> Directions: Consider the data that follows and state how many lines contain the string "with", using the number alone.

+++++

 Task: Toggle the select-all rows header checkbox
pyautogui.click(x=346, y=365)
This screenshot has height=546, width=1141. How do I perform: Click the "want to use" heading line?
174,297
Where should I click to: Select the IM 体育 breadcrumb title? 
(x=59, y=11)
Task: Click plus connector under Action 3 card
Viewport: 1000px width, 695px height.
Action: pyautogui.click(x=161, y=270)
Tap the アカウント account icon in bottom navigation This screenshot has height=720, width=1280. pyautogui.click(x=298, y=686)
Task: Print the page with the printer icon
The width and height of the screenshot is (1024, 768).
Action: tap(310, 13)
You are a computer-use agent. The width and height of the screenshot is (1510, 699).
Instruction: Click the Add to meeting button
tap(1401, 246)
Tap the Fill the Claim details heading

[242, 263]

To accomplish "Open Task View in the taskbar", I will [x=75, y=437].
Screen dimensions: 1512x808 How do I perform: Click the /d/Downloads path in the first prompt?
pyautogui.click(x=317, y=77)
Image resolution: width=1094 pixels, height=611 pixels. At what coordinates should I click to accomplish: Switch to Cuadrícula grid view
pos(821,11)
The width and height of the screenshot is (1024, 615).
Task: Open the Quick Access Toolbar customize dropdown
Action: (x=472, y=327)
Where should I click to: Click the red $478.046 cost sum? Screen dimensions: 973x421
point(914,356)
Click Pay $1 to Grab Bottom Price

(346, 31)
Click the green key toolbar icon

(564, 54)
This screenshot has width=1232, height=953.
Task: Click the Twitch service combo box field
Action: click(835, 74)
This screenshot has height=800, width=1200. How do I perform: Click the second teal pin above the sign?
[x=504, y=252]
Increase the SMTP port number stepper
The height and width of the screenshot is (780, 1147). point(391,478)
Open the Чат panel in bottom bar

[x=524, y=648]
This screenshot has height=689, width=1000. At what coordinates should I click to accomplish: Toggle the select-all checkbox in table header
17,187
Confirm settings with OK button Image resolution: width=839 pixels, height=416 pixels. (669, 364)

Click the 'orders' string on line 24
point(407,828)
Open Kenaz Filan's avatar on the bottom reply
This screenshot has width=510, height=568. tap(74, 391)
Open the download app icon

+++++

> Answer section: 2